Cutaneous metastases from endometrial adenocarcinoma are very rare, the incidence is unknown. We report a case of 60 year old patient treated from endometrial carcinoma stage IIB, she presented cutaneous metastasis six months after, an association of chemotherapy and radiotherapy were instituted. The tumor reaches the skin by variety of mechanisms, and there are several morphologic types. The treatment is based on local excision. The chemotherapy and radiation have also been utilized
Cutaneous metastases from cancer are rare in clinical practice. The incidence has increased from 2,7 in 1969 to 10% in recent year. Gates identified 58 cases of cutaneous metastasis from 2279 autopsy studies after cancer (1). It is often localised on the trunk and extremities. Rasbach et al (2)and Damewood et al (3) reported an incidence of 1,1% of skin metastases of endometrial carcinoma between 1889 and 1977. We reported a case of cutaneous metastases of endometrial adenocarcinoma and literature review
A 60-year-old, menopausal for 12 years, operated for endometrial adenocarcinoma grade I, classified IIB according to the TNM classification; she has undergone hysterectomy and bilateral adnexectomy. The patient was lost sight of; she did not receive additional treatment. Six months later, she consulted for cutaneous mass measuring 6/3 cm next to the midline laparotomy scar without inflammatory signs (figure 2). Surgical excision of the tumor was made. Histological study confirmed an adenocarcinoma infiltrating dermis and hypodermis (figure 2). The patient received chemotherapy based Dexorubicin (60 mg/m²) and cisplatin (50mg/m²) with radiotherapy (50Gy).

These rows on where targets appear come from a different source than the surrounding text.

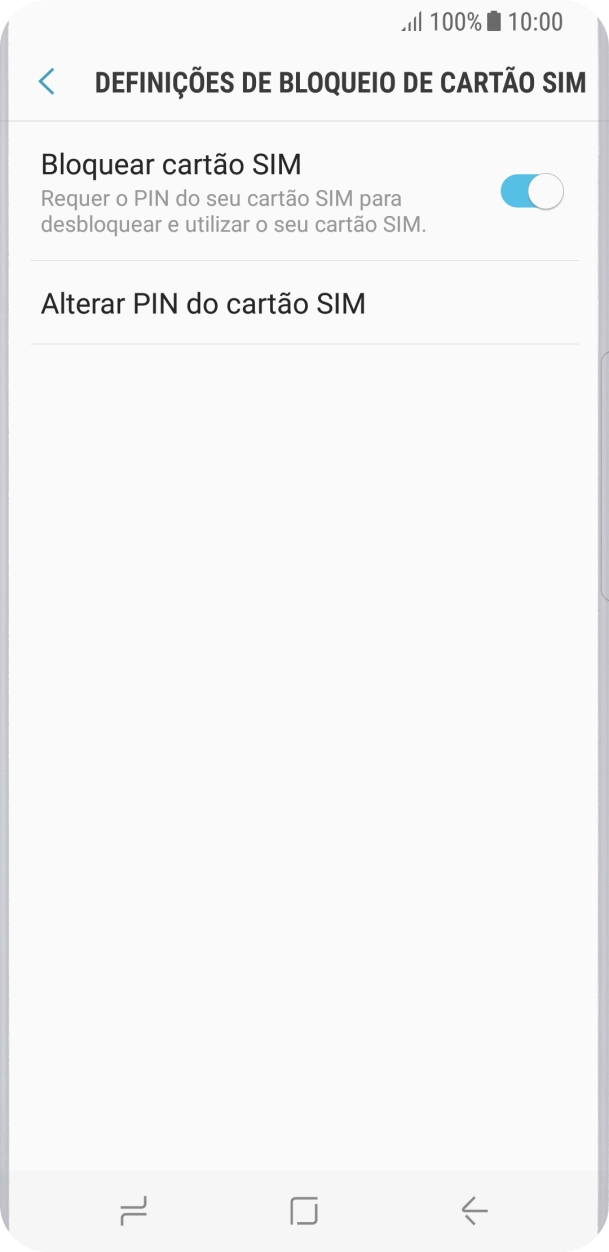Screen dimensions: 609x1252
Task: Go back from SIM card lock settings
Action: 46,82
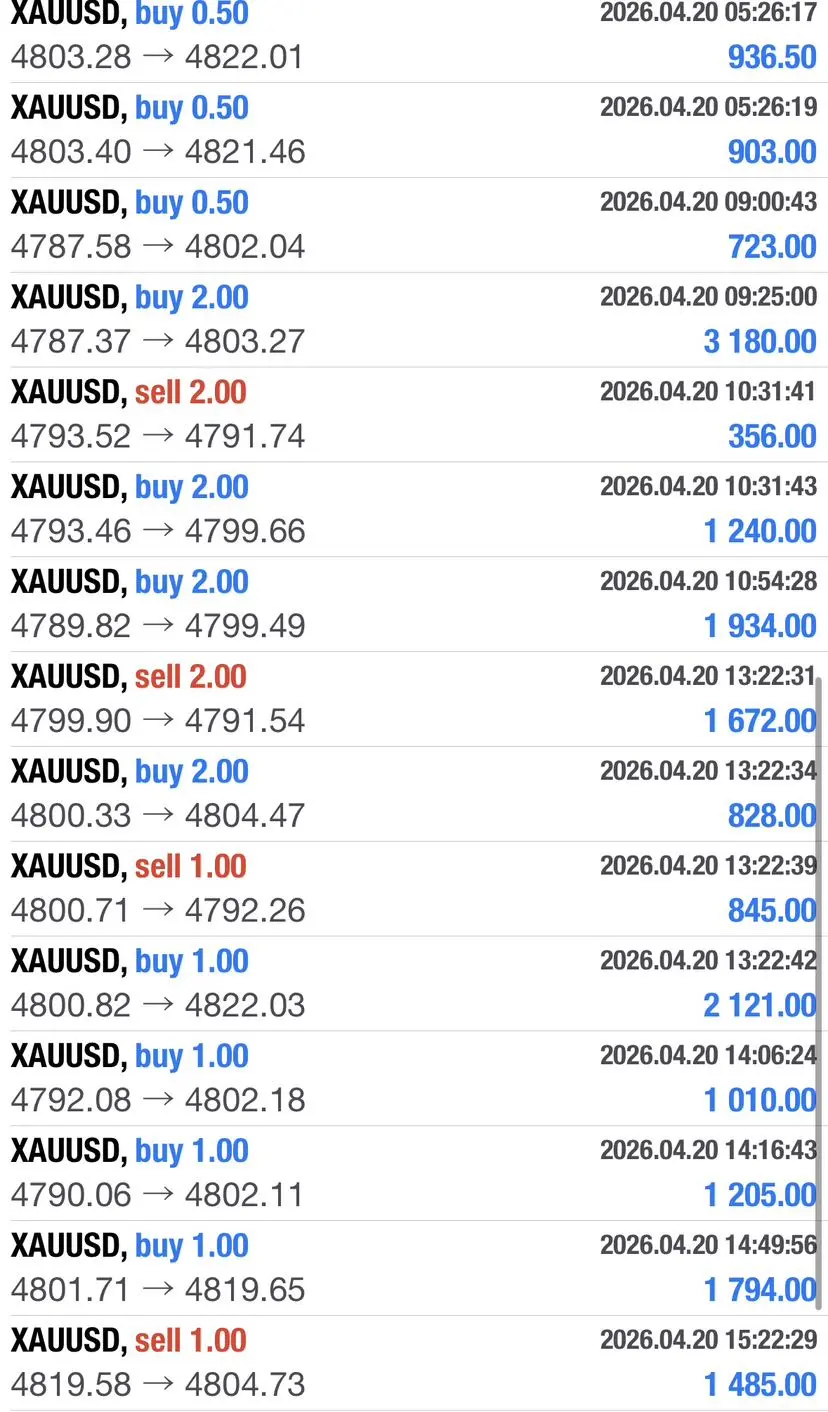828x1412 pixels.
Task: Open the trade closed at 05:26:19
Action: pos(414,130)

Cutaneous metastases of endometrial cancer are very rare. The incidence is unknown. Often the skin sites are the abdominal wall, vulva and the anterior chest wall (4). The primary tumors that most often metastasize to skin were melanoma (18%), lymphoma (14%), breast cancer (12%), gastrointestinal-stomach and colon (10,7%), pulmonary (8,9%), urinary tumors (7%) and others (17%) (5). Carcinoma metastasizes to skin by different mechanisms including direct extension, lymphangitic or hematogenous spread. There are two forms, the first is post chirurgical due to the direct extension of the tumor and can be incisional, trochar site or drain site metastases. The other form, usually indicating end stage disease and poor prognosis, it is due to natural history of the cancer. Often, the implantation of tumor cells in the skin is facilitated by obliteration of small lymphatic channels after radiation therapy. Different morphologic types are described including macules, papules, nodules, indurated or purpuric plaques. Over 22 cases of umbilical metastases (Sister Mary Joseph’s nodules) have been reported from women with endometrial primaries and it is due to direct extension of the primary tumor (6). The treatment strategies include local excision (if feasible) and chemotherapy (Dexorubicin, cisplatin, 5fluorouracil and Melphalan). Others treatments: Progestagens, paclitaxel, Tamoxifen and radiation have also been utilized. No change has been noted in prognosis with any particular treatment.
1. Gates o. Cutaneous metastases of malignant disease. Am J Cancer.1937; 30: 718-730.
2. Rasbach D, Hendricks A, Stoltzner G: endometrial adenocarcinoma metastatic to the scalp. Arch dermatol 1978, 114:1708-1709.
3. Damewood MD, Rosenshein NB, Grumbine RC, Parmely TH: cutaneous metastasis of endometrial carcinoma. Cancer 1980, 46:1471-1475.
4. Imachi M, Tsukamoto N, Kinoshita S, Nakano H. Skin metastasis from carcinoma of the uterine cervix. Gynecol Oncol. 1993; 48(3):349-54.
5. Savoia P, Fava P, Deboli T, Guaglino P, Bernengo MG. Zosteriform cutaneous metastases: a literature meta analysis and clinical report of three melanoma cases. Dermatol Surg 2009; 35(9):1355-63.
6. Patel KS, Watkins RM. Recurrent endometrial adenocarcinoma presenting as an umbilical metastasis (Sister Mary Joseph’s nodule). Br J Clin Pract. 1992; 46:69-70.